孟老師本來是很憋屈地磕着瓜子兒,這下見吳老師面呈豬肝色,頓時樂了。
“就是啊,吳老師,你說了我半天,你自己提一個建議出來唄。”孟老師不屑地吐了口瓜子殼,語氣裡滿是諷刺。
吳老師自持沒有辦法,只好悻悻坐了下來。
好歹也是自己分院的,陸校長搖了搖頭,曲着手指,輕輕叩了叩桌面。
於是,注意力都到了陸校長這裡。
“我說各位,今天呢,我們是來討論這個比賽制度章程的各項事宜的,大家都可以發表不同的意見。”
陸校長和善地掛起微笑,五十來歲的老頭子卻是鶴髮童顏,老當益壯,聲音不大卻有力。
吳老師聞言,衝着陸校長拋去感激流涕的目光。
而孟老師則是不悅地嘟囔嘟囔嘴:“誰不知道是各自發表意見呢,我剛纔不是正發表意見開着嗎,被你們學院的老師駁回了,自己提不出來,就知道趁機打岔巴拉巴拉巴拉——”
聲音就像是蚊子一樣嗡嗡地響着,就看見孟老師的嘴像是推土機一樣拱來拱去。
“咳咳咳,孟老師,你說什麼呢?”陸校長咳嗽着打斷了孟老師的嘀咕。
“啊!沒有沒有,我就跟剛纔說的一樣,就是擂臺制度。
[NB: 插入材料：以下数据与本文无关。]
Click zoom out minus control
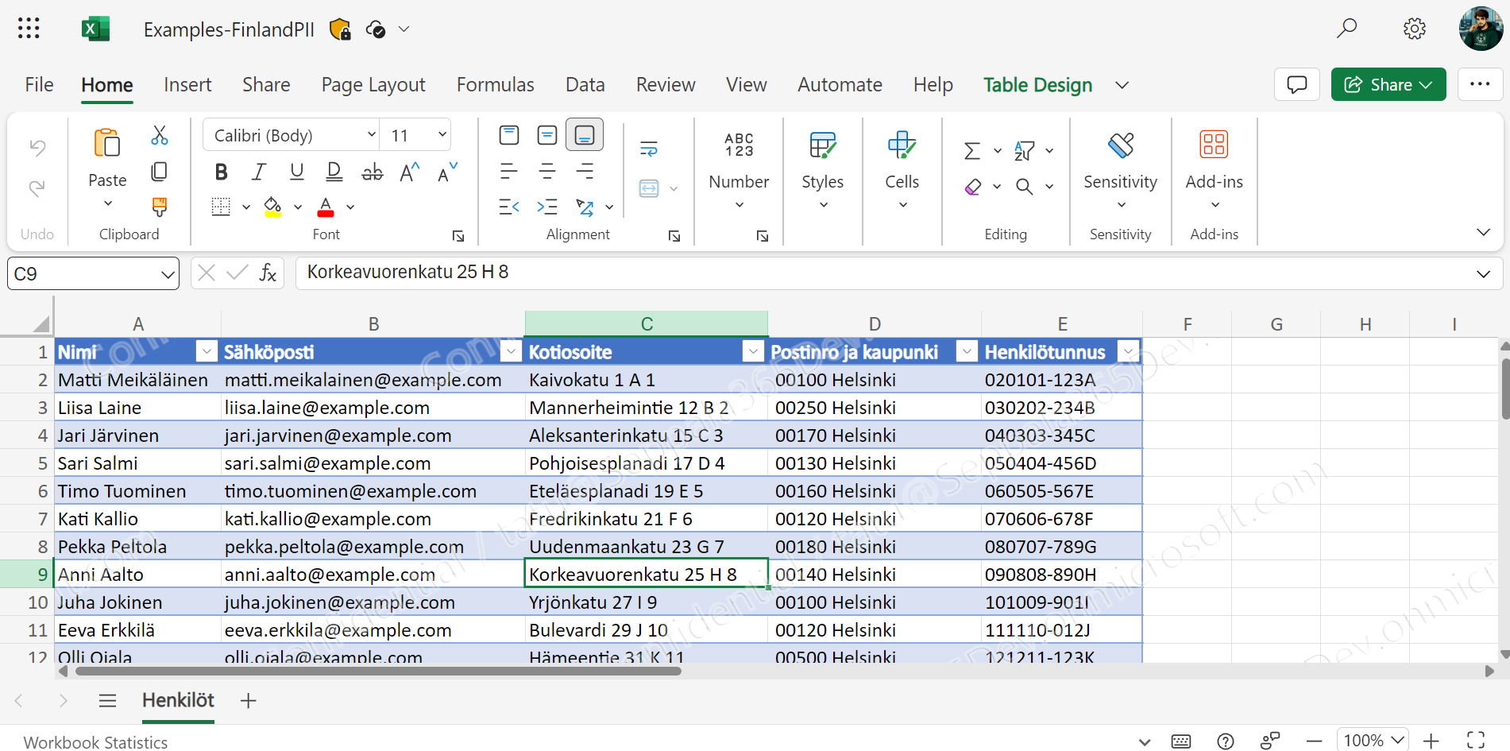 [x=1316, y=740]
”孟老師猛地一擡頭,尷尬地搖頭晃腦。
衆老師都噤聲,各有所思。
“我覺得吧,這個擂臺制度行不通,你看着啊,本來鬥武就耗體力而且還耗靈氣,一旦用光簡直比普通人都虛弱。所以這對擂主極其不公平。”
一段話下來,衆人面面相覷,最後都贊同似的點點頭。
循聲去,發言的正是大家都認識的劉主任。
頓了頓,劉主任嚥了咽口水,又繼續說,
“我覺得應該採取抽籤的形式,至於細節可以另說。這個抽籤分組,既公平,又能防止作弊。”
語畢,衆老師都沒有說話,陸校長最先開口,“我覺得這個抽籤分組行得通,你們覺得呢?”
片刻寧靜。
“行!”
“我同意。”
“我也同意。”
衆老師都紛紛表示贊同,抽籤分組的比賽方式被最終定下來,陸校長欣慰地看了一眼劉主任,繼而又得意地抓着鬍子,時不時瞥一眼方校長。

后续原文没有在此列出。